**Task directions:** Rewrite every line of the items below as a numbered list, leaving out the blank lines.

Items contained in a dataset:
________________

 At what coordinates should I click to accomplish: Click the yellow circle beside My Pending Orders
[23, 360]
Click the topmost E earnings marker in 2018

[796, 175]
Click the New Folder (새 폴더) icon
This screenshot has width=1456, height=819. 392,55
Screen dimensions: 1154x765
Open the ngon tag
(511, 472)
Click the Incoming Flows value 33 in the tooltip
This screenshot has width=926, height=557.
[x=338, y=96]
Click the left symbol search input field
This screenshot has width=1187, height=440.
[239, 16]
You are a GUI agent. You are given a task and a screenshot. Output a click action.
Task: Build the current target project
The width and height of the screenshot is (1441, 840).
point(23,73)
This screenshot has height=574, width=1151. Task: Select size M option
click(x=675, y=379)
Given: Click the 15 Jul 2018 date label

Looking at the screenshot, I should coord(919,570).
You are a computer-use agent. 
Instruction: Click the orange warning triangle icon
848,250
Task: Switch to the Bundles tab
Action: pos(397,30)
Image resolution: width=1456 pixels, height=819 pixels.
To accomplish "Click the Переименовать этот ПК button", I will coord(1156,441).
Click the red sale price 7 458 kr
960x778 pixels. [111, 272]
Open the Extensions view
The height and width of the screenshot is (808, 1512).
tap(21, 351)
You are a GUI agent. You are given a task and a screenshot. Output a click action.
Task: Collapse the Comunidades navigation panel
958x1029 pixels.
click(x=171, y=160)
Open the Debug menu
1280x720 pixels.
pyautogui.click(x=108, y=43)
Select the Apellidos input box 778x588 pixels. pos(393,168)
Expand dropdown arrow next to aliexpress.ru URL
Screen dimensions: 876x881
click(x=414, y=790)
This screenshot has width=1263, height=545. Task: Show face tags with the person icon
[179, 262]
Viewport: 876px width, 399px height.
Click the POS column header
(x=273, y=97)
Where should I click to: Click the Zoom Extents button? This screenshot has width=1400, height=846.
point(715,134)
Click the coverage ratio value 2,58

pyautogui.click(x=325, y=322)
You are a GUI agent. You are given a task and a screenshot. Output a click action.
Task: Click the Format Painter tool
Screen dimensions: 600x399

________________

**Answer for this exercise:**
1.  At what coordinates should I click to accomplish: Click the yellow circle beside My Pending Orders
2. [23, 360]
3. Click the topmost E earnings marker in 2018
4. [796, 175]
5. Click the New Folder (새 폴더) icon
6. This screenshot has width=1456, height=819. 392,55
7. Screen dimensions: 1154x765
8. Open the ngon tag
9. (511, 472)
10. Click the Incoming Flows value 33 in the tooltip
11. This screenshot has width=926, height=557.
12. [x=338, y=96]
13. Click the left symbol search input field
14. This screenshot has width=1187, height=440.
15. [239, 16]
16. You are a GUI agent. You are given a task and a screenshot. Output a click action.
17. Task: Build the current target project
18. The width and height of the screenshot is (1441, 840).
19. point(23,73)
20. This screenshot has height=574, width=1151. Task: Select size M option
21. click(x=675, y=379)
22. Given: Click the 15 Jul 2018 date label
23. Looking at the screenshot, I should coord(919,570).
24. You are a computer-use agent. 
25. Instruction: Click the orange warning triangle icon
26. 848,250
27. Task: Switch to the Bundles tab
28. Action: pos(397,30)
29. Image resolution: width=1456 pixels, height=819 pixels.
30. To accomplish "Click the Переименовать этот ПК button", I will coord(1156,441).
31. Click the red sale price 7 458 kr
32. 960x778 pixels. [111, 272]
33. Open the Extensions view
34. The height and width of the screenshot is (808, 1512).
35. tap(21, 351)
36. You are a GUI agent. You are given a task and a screenshot. Output a click action.
37. Task: Collapse the Comunidades navigation panel
38. 958x1029 pixels.
39. click(x=171, y=160)
40. Open the Debug menu
41. 1280x720 pixels.
42. pyautogui.click(x=108, y=43)
43. Select the Apellidos input box 778x588 pixels. pos(393,168)
44. Expand dropdown arrow next to aliexpress.ru URL
45. Screen dimensions: 876x881
46. click(x=414, y=790)
47. This screenshot has width=1263, height=545. Task: Show face tags with the person icon
48. [179, 262]
49. Viewport: 876px width, 399px height.
50. Click the POS column header
51. (x=273, y=97)
52. Where should I click to: Click the Zoom Extents button? This screenshot has width=1400, height=846.
53. point(715,134)
54. Click the coverage ratio value 2,58
55. pyautogui.click(x=325, y=322)
56. You are a GUI agent. You are given a task and a screenshot. Output a click action.
57. Task: Click the Format Painter tool
58. Screen dimensions: 600x399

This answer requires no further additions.